Expression of the gene encoding the low-affinity, high-capacity arabinose permease from constitutive promoters eliminated all-or-none induction of P_BAD. In general, the level of induction from the P_BAD promoter varied most with the concentration of inducer in the medium and slightly with the constitutive promoter strength controlling the arabinose transport gene, whether expressed from the medium-copy plasmids or from the single-copy chromosome. A relatively linear response in P_BAD induction was observed over a 1000-fold range of inducer concentration.

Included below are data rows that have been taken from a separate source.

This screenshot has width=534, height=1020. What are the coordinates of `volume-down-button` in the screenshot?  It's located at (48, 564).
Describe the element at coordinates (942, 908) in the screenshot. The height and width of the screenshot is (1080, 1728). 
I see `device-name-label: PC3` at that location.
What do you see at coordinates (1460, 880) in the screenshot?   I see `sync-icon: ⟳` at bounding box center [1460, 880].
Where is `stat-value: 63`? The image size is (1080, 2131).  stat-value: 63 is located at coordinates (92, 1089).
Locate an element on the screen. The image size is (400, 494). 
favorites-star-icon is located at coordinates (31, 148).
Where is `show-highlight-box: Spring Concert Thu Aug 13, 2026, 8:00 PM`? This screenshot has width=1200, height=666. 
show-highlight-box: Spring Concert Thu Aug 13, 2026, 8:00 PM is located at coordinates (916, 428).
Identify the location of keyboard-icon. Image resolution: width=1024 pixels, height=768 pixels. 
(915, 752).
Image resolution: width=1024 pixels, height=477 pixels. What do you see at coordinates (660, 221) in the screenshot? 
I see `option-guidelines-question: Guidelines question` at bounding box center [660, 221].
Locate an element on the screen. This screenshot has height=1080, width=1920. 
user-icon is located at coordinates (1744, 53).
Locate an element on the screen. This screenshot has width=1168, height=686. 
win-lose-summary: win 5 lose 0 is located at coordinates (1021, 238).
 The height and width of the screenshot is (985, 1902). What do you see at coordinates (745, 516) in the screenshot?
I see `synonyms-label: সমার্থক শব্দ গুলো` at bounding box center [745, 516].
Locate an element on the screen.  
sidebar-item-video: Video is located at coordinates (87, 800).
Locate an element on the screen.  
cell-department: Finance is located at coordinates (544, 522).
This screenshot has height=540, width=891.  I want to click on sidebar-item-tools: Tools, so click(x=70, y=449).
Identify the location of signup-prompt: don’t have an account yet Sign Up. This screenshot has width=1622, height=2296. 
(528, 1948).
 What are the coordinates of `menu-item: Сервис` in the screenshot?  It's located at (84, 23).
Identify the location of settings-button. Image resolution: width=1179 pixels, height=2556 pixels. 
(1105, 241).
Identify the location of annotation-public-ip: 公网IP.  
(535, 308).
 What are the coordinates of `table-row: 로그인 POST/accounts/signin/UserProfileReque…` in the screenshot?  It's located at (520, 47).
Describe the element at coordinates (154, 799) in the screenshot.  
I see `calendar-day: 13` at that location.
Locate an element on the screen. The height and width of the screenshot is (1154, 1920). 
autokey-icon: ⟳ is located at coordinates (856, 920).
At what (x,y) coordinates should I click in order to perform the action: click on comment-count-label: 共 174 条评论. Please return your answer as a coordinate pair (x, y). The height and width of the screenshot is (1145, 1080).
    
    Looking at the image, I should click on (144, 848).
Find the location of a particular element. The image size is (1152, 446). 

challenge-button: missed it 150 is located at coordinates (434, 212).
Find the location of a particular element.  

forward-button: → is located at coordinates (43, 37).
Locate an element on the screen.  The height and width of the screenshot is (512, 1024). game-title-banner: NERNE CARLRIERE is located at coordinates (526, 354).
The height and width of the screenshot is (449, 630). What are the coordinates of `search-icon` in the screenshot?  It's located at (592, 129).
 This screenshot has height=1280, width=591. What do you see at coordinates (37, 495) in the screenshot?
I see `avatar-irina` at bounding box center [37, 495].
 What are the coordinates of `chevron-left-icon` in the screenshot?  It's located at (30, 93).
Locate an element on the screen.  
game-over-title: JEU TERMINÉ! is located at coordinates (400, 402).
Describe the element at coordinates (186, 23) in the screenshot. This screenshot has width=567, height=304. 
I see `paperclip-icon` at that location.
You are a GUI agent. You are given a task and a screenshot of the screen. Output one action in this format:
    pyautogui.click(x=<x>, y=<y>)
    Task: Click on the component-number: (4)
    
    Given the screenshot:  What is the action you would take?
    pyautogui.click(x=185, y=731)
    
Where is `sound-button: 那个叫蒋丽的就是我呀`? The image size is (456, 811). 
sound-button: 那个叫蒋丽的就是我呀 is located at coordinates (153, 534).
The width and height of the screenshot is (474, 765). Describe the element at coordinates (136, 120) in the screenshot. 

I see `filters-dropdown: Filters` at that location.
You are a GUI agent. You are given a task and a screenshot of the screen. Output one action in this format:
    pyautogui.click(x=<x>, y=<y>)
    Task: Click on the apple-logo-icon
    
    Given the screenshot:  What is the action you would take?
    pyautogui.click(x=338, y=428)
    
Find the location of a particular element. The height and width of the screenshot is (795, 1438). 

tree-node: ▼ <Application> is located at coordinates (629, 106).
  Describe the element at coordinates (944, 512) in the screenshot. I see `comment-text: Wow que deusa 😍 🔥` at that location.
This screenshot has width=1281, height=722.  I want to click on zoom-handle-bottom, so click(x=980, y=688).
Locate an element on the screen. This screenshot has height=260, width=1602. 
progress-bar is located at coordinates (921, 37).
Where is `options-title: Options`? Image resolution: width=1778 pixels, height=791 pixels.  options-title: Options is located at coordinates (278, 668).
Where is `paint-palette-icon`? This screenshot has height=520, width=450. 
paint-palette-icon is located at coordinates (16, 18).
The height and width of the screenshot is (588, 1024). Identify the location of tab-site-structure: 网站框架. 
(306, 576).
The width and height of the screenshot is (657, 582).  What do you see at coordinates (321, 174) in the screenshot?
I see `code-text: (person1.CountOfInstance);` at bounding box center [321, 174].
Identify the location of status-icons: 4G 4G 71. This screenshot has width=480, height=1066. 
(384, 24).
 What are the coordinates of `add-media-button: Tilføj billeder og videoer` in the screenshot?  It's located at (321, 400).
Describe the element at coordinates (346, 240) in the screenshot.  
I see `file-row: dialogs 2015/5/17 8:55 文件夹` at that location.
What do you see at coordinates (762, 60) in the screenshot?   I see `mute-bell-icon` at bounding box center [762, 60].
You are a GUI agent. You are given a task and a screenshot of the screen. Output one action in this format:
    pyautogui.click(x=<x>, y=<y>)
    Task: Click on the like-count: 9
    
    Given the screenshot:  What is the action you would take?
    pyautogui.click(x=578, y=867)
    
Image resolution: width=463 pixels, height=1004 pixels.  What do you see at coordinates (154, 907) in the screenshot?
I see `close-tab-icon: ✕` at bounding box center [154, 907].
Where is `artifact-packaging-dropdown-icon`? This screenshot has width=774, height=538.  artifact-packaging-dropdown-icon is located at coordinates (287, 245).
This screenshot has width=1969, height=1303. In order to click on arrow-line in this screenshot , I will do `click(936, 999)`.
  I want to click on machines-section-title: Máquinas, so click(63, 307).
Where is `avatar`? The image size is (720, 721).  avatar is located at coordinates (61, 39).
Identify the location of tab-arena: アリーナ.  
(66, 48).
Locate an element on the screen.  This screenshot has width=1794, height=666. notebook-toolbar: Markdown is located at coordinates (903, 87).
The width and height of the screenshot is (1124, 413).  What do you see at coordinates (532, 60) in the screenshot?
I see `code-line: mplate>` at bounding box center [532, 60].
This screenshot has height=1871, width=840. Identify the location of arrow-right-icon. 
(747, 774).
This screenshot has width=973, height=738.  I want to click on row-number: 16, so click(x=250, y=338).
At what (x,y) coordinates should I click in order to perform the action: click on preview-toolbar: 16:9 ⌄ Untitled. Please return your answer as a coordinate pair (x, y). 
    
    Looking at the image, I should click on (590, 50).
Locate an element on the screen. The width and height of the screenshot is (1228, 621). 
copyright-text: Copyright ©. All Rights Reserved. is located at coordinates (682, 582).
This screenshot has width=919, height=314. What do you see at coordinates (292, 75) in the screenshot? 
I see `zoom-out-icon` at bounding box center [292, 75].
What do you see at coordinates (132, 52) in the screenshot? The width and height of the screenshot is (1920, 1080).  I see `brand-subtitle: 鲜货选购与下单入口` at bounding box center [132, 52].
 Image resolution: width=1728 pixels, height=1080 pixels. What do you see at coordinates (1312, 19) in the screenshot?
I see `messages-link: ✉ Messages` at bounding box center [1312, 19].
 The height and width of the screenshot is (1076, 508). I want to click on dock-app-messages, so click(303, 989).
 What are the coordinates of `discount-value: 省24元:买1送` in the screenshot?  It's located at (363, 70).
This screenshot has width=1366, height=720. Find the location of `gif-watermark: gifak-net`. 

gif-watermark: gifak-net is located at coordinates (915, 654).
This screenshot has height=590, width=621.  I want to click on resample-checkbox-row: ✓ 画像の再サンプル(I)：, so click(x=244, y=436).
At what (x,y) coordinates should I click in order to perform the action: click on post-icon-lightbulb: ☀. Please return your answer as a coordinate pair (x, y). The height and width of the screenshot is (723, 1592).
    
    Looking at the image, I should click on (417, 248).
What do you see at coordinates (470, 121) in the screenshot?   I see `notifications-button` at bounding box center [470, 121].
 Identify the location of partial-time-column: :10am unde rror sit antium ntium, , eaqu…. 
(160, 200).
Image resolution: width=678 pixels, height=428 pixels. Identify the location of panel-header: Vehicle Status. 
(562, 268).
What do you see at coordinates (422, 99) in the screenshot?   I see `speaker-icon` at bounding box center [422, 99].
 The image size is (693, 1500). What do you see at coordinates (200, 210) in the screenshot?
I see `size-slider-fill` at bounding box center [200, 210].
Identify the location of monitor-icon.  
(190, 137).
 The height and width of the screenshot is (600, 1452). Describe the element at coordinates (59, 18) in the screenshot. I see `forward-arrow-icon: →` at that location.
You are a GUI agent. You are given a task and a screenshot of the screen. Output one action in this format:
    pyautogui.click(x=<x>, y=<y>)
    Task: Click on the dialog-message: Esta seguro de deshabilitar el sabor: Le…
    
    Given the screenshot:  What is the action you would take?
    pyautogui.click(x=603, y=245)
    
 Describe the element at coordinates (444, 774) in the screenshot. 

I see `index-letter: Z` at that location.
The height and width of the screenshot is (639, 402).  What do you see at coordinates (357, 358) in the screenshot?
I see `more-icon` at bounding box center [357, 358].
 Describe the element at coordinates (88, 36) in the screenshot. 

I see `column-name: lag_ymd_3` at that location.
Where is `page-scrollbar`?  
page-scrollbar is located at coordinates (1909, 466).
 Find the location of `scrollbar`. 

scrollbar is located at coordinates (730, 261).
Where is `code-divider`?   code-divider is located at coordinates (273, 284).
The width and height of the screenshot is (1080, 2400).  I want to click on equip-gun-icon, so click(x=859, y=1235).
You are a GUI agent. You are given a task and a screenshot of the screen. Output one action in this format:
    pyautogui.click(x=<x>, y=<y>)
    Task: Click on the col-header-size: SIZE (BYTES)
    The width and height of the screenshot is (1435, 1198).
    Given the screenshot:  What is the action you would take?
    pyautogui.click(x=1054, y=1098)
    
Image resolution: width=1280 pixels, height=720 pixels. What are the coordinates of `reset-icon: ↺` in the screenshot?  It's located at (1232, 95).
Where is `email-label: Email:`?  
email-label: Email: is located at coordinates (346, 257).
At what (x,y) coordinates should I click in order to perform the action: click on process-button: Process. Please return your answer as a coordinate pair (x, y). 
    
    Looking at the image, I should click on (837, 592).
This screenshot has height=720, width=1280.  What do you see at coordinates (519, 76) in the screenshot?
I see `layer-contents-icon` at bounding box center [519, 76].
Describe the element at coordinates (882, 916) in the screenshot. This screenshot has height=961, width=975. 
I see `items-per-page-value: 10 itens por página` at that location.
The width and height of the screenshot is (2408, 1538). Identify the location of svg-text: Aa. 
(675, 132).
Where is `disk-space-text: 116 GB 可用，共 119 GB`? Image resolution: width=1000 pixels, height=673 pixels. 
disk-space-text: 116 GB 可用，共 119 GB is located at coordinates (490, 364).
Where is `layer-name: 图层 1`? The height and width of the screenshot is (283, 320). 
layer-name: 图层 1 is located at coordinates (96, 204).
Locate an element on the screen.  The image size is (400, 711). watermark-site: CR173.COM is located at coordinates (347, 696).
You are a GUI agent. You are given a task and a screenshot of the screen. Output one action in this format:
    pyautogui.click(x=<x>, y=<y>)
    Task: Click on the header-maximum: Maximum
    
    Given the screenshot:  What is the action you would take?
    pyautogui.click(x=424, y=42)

These constructs and strains should prove useful for controlled production of regulatory proteins, where a consistent and regulatable response from all cells in a culture is desired, or for expression of genes involved in the synthesis of a secondary metabolite, where under- or overexpression of a given pathway could lead to inefficient production of the desired metabolite.

This research was supported by the ERC Program of the National Science Foundation under award number EEC-9731725 and by Award GM63525 from the National Institutes of Health to J.D.K. and by Award MCB-9730034 from the National Science Foundation to B.L.W.